- STATED GOAL 1 -
Transcribe the part of the article about the Barbados plantation that runs from "Nadine White" to "profited from slavery.".
- STATED GOAL 2 -
Answer these questions using the article about the Barbados plantation:
(a) How many acres is the land Richard Drax owns in Barbados?
(b) Which constituency does Richard Drax represent as an MP?
(c) What will take place now that the acquisition has been paused?
- STATED GOAL 3 -
Resume the article about the Barbados plantation, writing on from its final sentence.

- TEXT TO READ -
........
Barbados halts £3m plan to purchase Tory MP’s former slavery plantation amid backlash

Exclusive: Following widespread backlash, Bajan prime minister Mia Mottley has announced that the acquisition will be paused in light of public anger with the move and a public consultation will take place

Nadine White
Race Correspondent
Wednesday 24 April 2024 12:12 BST
Charles Acknowledges ‘Atrocity Of Slavery’ As Barbados Becomes A Republic Original Video M204490

The Barbados government has halted plans to buy a £3m former plantation from a British Conservative MP whose family profited from slavery.

Richard Drax, the MP for South Dorset, owns a 617-acre land in Barbados that was once operated as a sugar plantation by his ancestors in the 17th century, where thousands of enslaved African people were forced to work.

The government had planned to pay market value for his land to provide housing for Barbadians, while simultaneously pursuing the politician for reparations over his family’s instrumental role in slavery.

However, following widespread backlash prime minister Mia Mottley has now announced that the acquisition will be paused in light of Barbadians’ anger with the move. A public consultation will take place.
........
- DATA EXCERPT -
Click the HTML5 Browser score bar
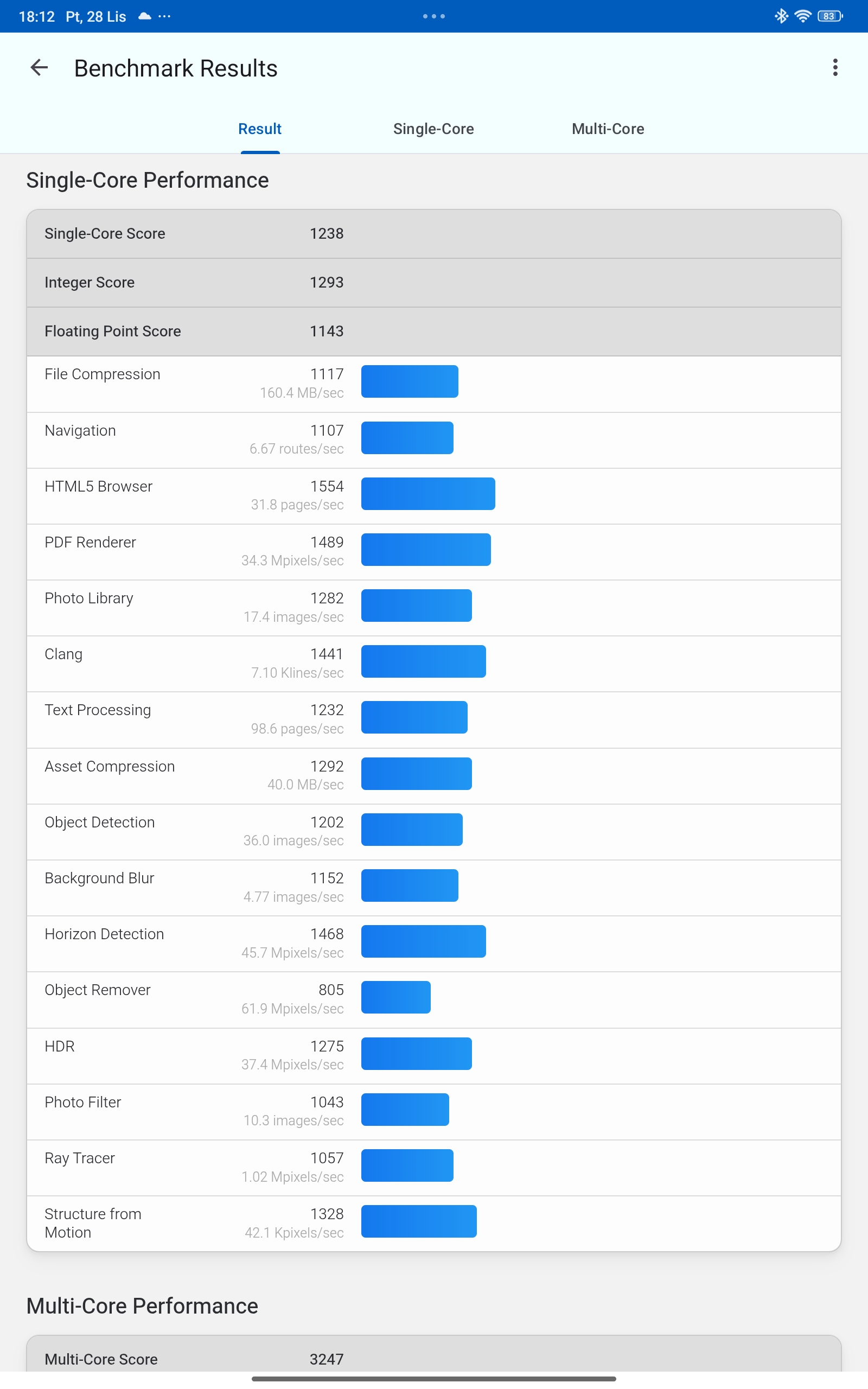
........
- OUTPUT 1 -
Nadine White
Race Correspondent
Wednesday 24 April 2024 12:12 BST
Charles Acknowledges ‘Atrocity Of Slavery’ As Barbados Becomes A Republic Original Video M204490

The Barbados government has halted plans to buy a £3m former plantation from a British Conservative MP whose family profited from slavery.

- OUTPUT 2 -
(a) 617 acres
(b) South Dorset
(c) A public consultation

- OUTPUT 3 -
Up to 30,000 slaves worked at Drax Hall plantation over 200 years (Nathan Fisher/Wiki Commons)

“I understand the concerns of many Barbadians, who may feel that they have been robbed of the opportunity of having an appropriate settlement for the reparations that ought to be made as a result of the blood, sweat and tears of Barbadians over centuries,” Ms Mottley said in a video statement released on Wednesday.

“I want to make it clear that this is not a matter that we take lightly.

“Given the conversation, I believe that it is appropriate for us to pause the acquisition to allow for greater conversation to take place, and also for us to be able to see where we are, in terms of being able to get some kind of reasonable settlement with Mr Drax, recognising that in our conversations – without prejudice to anything else – he is aware that the government of Barbados feels strongly about this and will pursue these matters.”

Ms Mottley has pledged to build 10,000 homes to meet demand across the nation which has seen 20,000 housing applications.

However, condemnation of the Barbados government’s plans to acquire Drax Hall, once described as “killing field” for African people, was swift.

Trevor Prescod, chair of the Barbados National Taskforce on Reparations and MP, said: “What a bad example this is. Reparations and Drax Hall are now top of the global agenda. How do we explain this to the world?

Richard Drax, MP for South Dorset, is a descendant of plantation owners that benefited from slavery (Getty)

“The government should not be entering into any [commercial] relationship with Richard Drax, especially as we are negotiating with him regarding reparations.”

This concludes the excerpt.